Despite the clear benefits of interdisciplinary studies, many politicians and educators continue to cut resources to the humanities, arguing that an education should be skills-based and career oriented. By removing disciplines like philosophy, english, and art history from colleges and universities, lawmakers are depriving students of the opportunity to think in a variety of ways. Students who graduate with an anthropology degree may not pursue a career in anthropology, but their degrees have prepared them to critically analyze different cultures and traditions, to synthesize those observations, and record clear opinions about them. These are skills that can be used in a variety of ways and applications. For example, the ability to empathize and relate to another cultural identity is critical for any company trying to market a product. By cutting resources to thought- and emotional-based learning, politicians are stripping away a wonderful opportunity for students to develop their minds with the eight kinds of intelligence.
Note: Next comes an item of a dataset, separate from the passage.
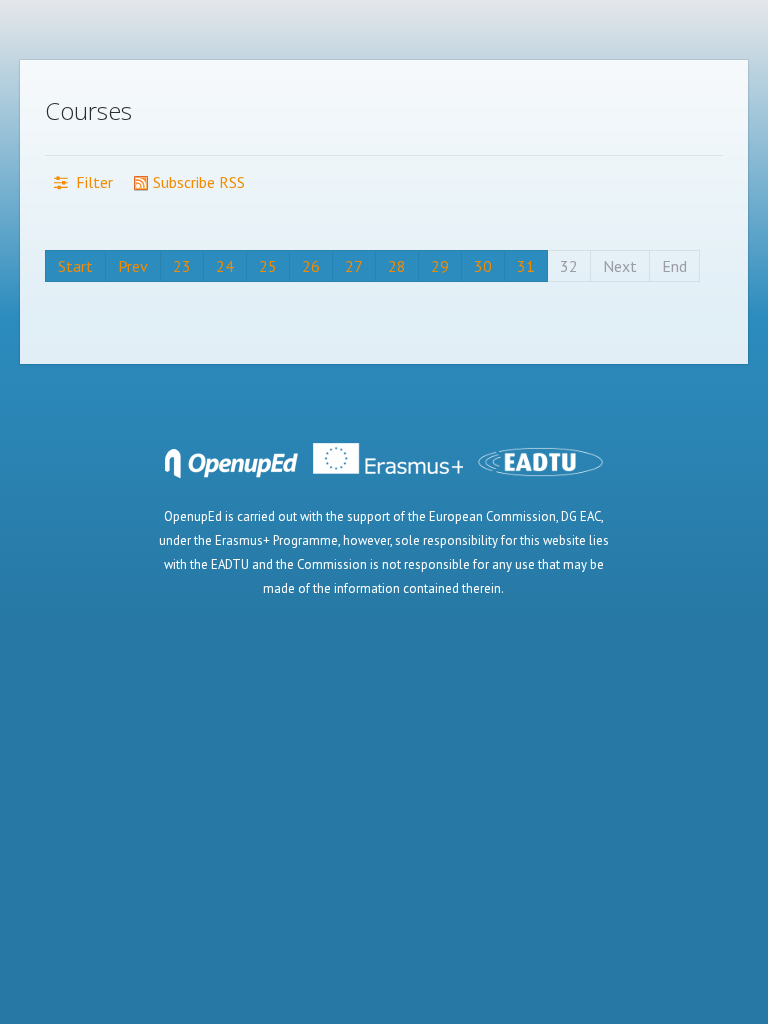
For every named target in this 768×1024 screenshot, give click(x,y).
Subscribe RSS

In a study conducted by William Newell and James Davis in 1988, researchers found that students who study interdisciplinarity are more likely to develop: affective cognitive skills; reading, writing, speaking, and thinking skills; higher curiosity for learning; more creativity and originality in thought processes; and an ability to integrate traditional ideas with current ideas. The benefits of finding creative and integrative ways to combine disciplines far outweigh the disadvantages of interdisciplinarity.

Works Cited:

“A Platform for a Shared Discourse of Interdisciplinary Education | Klein | JSSE – Journal of Social Science Education.” A Platform for a Shared Discourse of Interdisciplinary Education | Klein | JSSE – Journal of Social Science Education. N.p., n.d. Web. 18 Oct. 2016.

 Appleby, Michelle. “What Are the Benefits of Interdisciplinary Study?” OpenLearn. The Open University, 09 Apr. 2015. Web. http://www.open.edu/openlearn/education/what-are-the-benefits-interdisciplinary-study

Gruenwald, O. (2014). THE PROMISE OF INTERDISCIPLINARY STUDIES: RE-   IMAGINING THE UNIVERSITY. Journal Of Interdisciplinary Studies, 26(1/2),  1-28.

Jones, Casey. “Interdisciplinary Approach – Advantages, Disadvantages, and the Future Benefits of Interdisciplinary Studies.” ESSAI: Vol. 7, Article 26. Web. http://dc.cod.edu/essai/vol7/iss1/26

Payne, S. L. Interdisciplinary studies and management faculty involvement. Journal Of Education For Buisness, 73(4), 211. 1998.

Ryan, Liz. “12 Qualities Employers Look for When They’re Hiring.” Forbes. Forbes Magazine, Mar. 2016. Web. 16 Oct. 2016. http://www.forbes.com/sites/lizryan/2016/03/02/12-qualities-employers-look-for-when-theyre-hiring/2/#599c7d101ced

Zakaria, Fareed. In Defense of a Liberal Education. W.W. Norton and Company, 2016. Print.